● Directions for this task: The whole answer is the data below, retyped exactly.

● Data provided:
————
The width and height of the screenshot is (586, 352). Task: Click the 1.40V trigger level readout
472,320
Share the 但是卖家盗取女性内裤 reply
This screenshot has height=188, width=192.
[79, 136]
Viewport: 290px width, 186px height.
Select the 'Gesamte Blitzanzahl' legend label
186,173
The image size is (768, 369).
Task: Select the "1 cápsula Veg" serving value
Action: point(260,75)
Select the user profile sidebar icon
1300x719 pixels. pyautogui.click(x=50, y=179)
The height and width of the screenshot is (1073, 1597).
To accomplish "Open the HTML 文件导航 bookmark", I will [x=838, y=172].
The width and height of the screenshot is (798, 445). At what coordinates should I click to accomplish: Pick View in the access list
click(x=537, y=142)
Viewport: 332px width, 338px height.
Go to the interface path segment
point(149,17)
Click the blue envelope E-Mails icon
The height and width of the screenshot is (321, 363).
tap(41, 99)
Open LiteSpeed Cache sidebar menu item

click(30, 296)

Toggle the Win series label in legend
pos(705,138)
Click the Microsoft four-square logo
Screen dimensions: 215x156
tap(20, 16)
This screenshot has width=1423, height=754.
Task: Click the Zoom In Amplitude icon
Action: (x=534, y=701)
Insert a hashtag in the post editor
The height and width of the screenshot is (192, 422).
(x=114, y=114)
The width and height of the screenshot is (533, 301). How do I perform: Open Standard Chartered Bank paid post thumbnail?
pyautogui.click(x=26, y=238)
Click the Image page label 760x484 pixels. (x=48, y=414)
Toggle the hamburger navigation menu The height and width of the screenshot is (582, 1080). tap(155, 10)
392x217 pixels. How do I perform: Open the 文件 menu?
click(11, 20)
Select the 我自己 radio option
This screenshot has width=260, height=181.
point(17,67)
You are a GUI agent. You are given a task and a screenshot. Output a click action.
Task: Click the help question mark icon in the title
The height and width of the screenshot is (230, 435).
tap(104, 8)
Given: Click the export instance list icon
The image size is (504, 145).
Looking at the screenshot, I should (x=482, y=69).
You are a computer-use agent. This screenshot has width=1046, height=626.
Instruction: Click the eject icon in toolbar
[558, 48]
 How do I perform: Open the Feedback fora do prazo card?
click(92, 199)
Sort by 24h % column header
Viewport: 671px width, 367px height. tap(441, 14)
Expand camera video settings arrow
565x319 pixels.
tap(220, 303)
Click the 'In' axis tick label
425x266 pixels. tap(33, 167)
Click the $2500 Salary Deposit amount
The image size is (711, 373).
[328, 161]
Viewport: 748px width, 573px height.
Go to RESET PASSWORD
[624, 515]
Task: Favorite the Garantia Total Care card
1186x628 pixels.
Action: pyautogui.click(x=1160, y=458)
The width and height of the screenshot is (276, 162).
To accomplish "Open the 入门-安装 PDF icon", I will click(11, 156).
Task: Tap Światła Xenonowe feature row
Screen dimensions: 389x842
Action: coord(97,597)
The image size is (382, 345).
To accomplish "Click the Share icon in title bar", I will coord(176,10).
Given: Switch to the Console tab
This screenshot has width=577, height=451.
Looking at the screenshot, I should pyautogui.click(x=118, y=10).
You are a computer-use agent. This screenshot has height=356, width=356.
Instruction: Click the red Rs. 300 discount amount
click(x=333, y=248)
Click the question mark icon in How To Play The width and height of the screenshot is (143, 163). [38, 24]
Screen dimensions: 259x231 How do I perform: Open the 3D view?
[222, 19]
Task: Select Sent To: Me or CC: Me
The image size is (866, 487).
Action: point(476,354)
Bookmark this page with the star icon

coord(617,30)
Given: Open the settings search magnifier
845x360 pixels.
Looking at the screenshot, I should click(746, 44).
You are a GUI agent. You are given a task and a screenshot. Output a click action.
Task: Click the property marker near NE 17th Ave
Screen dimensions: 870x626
————
● Task result:
The width and height of the screenshot is (586, 352). Task: Click the 1.40V trigger level readout
472,320
Share the 但是卖家盗取女性内裤 reply
This screenshot has height=188, width=192.
[79, 136]
Viewport: 290px width, 186px height.
Select the 'Gesamte Blitzanzahl' legend label
186,173
The image size is (768, 369).
Task: Select the "1 cápsula Veg" serving value
Action: point(260,75)
Select the user profile sidebar icon
1300x719 pixels. pyautogui.click(x=50, y=179)
The height and width of the screenshot is (1073, 1597).
To accomplish "Open the HTML 文件导航 bookmark", I will [x=838, y=172].
The width and height of the screenshot is (798, 445). At what coordinates should I click to accomplish: Pick View in the access list
click(x=537, y=142)
Viewport: 332px width, 338px height.
Go to the interface path segment
point(149,17)
Click the blue envelope E-Mails icon
The height and width of the screenshot is (321, 363).
tap(41, 99)
Open LiteSpeed Cache sidebar menu item

click(30, 296)

Toggle the Win series label in legend
pos(705,138)
Click the Microsoft four-square logo
Screen dimensions: 215x156
tap(20, 16)
This screenshot has width=1423, height=754.
Task: Click the Zoom In Amplitude icon
Action: (x=534, y=701)
Insert a hashtag in the post editor
The height and width of the screenshot is (192, 422).
(x=114, y=114)
The width and height of the screenshot is (533, 301). How do I perform: Open Standard Chartered Bank paid post thumbnail?
pyautogui.click(x=26, y=238)
Click the Image page label 760x484 pixels. (x=48, y=414)
Toggle the hamburger navigation menu The height and width of the screenshot is (582, 1080). tap(155, 10)
392x217 pixels. How do I perform: Open the 文件 menu?
click(11, 20)
Select the 我自己 radio option
This screenshot has width=260, height=181.
point(17,67)
You are a GUI agent. You are given a task and a screenshot. Output a click action.
Task: Click the help question mark icon in the title
The height and width of the screenshot is (230, 435).
tap(104, 8)
Given: Click the export instance list icon
The image size is (504, 145).
Looking at the screenshot, I should (x=482, y=69).
You are a computer-use agent. This screenshot has width=1046, height=626.
Instruction: Click the eject icon in toolbar
[558, 48]
 How do I perform: Open the Feedback fora do prazo card?
click(92, 199)
Sort by 24h % column header
Viewport: 671px width, 367px height. tap(441, 14)
Expand camera video settings arrow
565x319 pixels.
tap(220, 303)
Click the 'In' axis tick label
425x266 pixels. tap(33, 167)
Click the $2500 Salary Deposit amount
The image size is (711, 373).
[328, 161]
Viewport: 748px width, 573px height.
Go to RESET PASSWORD
[624, 515]
Task: Favorite the Garantia Total Care card
1186x628 pixels.
Action: pyautogui.click(x=1160, y=458)
The width and height of the screenshot is (276, 162).
To accomplish "Open the 入门-安装 PDF icon", I will click(11, 156).
Task: Tap Światła Xenonowe feature row
Screen dimensions: 389x842
Action: coord(97,597)
The image size is (382, 345).
To accomplish "Click the Share icon in title bar", I will coord(176,10).
Given: Switch to the Console tab
This screenshot has width=577, height=451.
Looking at the screenshot, I should pyautogui.click(x=118, y=10).
You are a computer-use agent. This screenshot has height=356, width=356.
Instruction: Click the red Rs. 300 discount amount
click(x=333, y=248)
Click the question mark icon in How To Play The width and height of the screenshot is (143, 163). [38, 24]
Screen dimensions: 259x231 How do I perform: Open the 3D view?
[222, 19]
Task: Select Sent To: Me or CC: Me
The image size is (866, 487).
Action: point(476,354)
Bookmark this page with the star icon

coord(617,30)
Given: Open the settings search magnifier
845x360 pixels.
Looking at the screenshot, I should click(746, 44).
You are a GUI agent. You are given a task and a screenshot. Output a click action.
Task: Click the property marker near NE 17th Ave
Screen dimensions: 870x626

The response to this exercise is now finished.